Fashion Meets Political Architecture in Paris
Willy Chavarria staged his spring 2027 runway show inside the Espace Niemeyer building in Paris – the headquarters of the French Communist Party – turning a futurist concrete landmark into a backdrop for a collection built around community.

Why the French Communist Party’s Building
The Espace Niemeyer is not a neutral venue. Designed by Brazilian architect Oscar Niemeyer, the building sits in the 19th arrondissement and carries one of the more politically charged addresses in Paris fashion week history. Its domed main hall and curved white facade read less like a party headquarters and more like a vision of a society that never quite arrived – which may be exactly why Chavarria chose it.
The designer was direct about his reasoning. “I thought the backdrop of communism was appropriate, just given the influence of government in our daily lives,” he said. That statement isn’t dressed up as provocation for its own sake. It lands as something more considered – a designer who thinks about where power sits and what clothing does in relation to it.
Chavarria has built his label on clothing that speaks to working-class Latino identity, to masculinity outside its default settings, and to the kind of dignity that doesn’t require a luxury price point to mean something. Placing that work inside a building associated with collective politics rather than individual accumulation has a logic to it. The venue isn’t ironic. It’s consistent.
Fashion weeks regularly colonize churches, museums, and private estates. A communist party headquarters is a different kind of statement – not because communism is fashionable, but because the building asks a different set of questions about who spaces are built for and who gets to inhabit them.

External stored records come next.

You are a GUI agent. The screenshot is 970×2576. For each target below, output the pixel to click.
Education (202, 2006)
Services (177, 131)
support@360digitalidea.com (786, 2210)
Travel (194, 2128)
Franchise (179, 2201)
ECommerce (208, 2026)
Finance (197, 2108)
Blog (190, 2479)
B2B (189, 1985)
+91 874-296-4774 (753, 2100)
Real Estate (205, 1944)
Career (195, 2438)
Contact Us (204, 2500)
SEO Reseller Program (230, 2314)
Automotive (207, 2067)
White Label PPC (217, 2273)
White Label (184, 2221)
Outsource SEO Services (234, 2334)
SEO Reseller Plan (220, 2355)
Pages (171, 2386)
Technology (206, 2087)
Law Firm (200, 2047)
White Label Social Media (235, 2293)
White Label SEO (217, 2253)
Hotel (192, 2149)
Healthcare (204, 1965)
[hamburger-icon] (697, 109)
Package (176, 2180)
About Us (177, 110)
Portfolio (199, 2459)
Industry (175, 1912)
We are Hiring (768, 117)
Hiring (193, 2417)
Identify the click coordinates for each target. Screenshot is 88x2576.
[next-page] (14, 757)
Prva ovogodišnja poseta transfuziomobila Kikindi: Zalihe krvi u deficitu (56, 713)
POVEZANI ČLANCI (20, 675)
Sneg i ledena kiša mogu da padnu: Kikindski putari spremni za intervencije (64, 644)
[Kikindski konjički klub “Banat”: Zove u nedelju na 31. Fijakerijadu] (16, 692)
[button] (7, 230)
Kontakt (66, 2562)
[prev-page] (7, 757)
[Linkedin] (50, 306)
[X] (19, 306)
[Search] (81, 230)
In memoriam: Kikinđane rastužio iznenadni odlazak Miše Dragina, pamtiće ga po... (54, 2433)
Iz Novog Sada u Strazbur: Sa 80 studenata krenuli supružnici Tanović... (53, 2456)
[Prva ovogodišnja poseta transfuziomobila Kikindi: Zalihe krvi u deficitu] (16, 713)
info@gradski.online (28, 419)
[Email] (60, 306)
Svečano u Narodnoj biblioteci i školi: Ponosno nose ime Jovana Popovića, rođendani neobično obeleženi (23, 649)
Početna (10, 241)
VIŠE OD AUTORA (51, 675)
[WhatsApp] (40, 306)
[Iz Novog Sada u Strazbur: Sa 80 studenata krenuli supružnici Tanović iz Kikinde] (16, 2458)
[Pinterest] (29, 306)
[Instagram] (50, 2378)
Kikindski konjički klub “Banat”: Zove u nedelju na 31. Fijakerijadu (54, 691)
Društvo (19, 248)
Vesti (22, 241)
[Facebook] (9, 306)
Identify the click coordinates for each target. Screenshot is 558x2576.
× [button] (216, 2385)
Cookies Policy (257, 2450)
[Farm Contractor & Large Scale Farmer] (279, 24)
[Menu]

The Collection and What It Says About Now
The spring 2027 collection carried Chavarria’s signature – tailoring with weight and intention, silhouettes that don’t apologize for taking up space. Where much of Paris fashion week trends toward the ethereal or the deliberately unwearable, his work tends to stay close to the body and to the person wearing it. Spring 2027 kept that commitment intact.
Describing it as sophisticated undersells the specificity of what Chavarria does. The clothes don’t read as sophisticated in the way that word usually gets deployed in fashion coverage – meaning expensive-looking or emotionally remote. They’re precise without being cold. There’s craft in the construction and something personal in the result, which is a harder combination to pull off than it sounds.
The community theme running through the show connected directly to the location. An Espace Niemeyer audience watching a collection about collective identity, inside a building designed to house a political movement premised on collective ownership – Chavarria was working with the architecture, not against it. The building’s space-age curves and the collection’s measured elegance occupied the same register.
It also matters that this is spring 2027, shown during a Paris fashion week cycle that increasingly rewards spectacle over substance. Chavarria’s choice to anchor his show in political history and community identity rather than in fantasy or escapism says something about where his priorities sit relative to the industry around him. Whether buyers and editors follow that lead is a separate question from whether the work demands it.
His position as creative director at Calvin Klein – a role he’s held while continuing his own label – gives him an unusual dual standing in American fashion. The Chavarria brand operates from a different set of assumptions than a heritage American corporation, but both are now part of his public identity. The spring 2027 Paris show was entirely his own territory.

What Stays After the Show
Fashion venues get forgotten quickly. The Espace Niemeyer is harder to shake. A building commissioned by a political party whose century of history includes both genuine idealism and significant human cost doesn’t offer easy meaning – and Chavarria didn’t try to flatten it into one. His comment about the influence of government in daily life is precise and open-ended at the same time.
The spring 2027 collection will move toward production, buyers will place orders, and the show images will circulate through the usual channels. But the question Chavarria planted at the Espace Niemeyer – about what fashion owes to the people it claims to represent – doesn’t have a seasonal answer.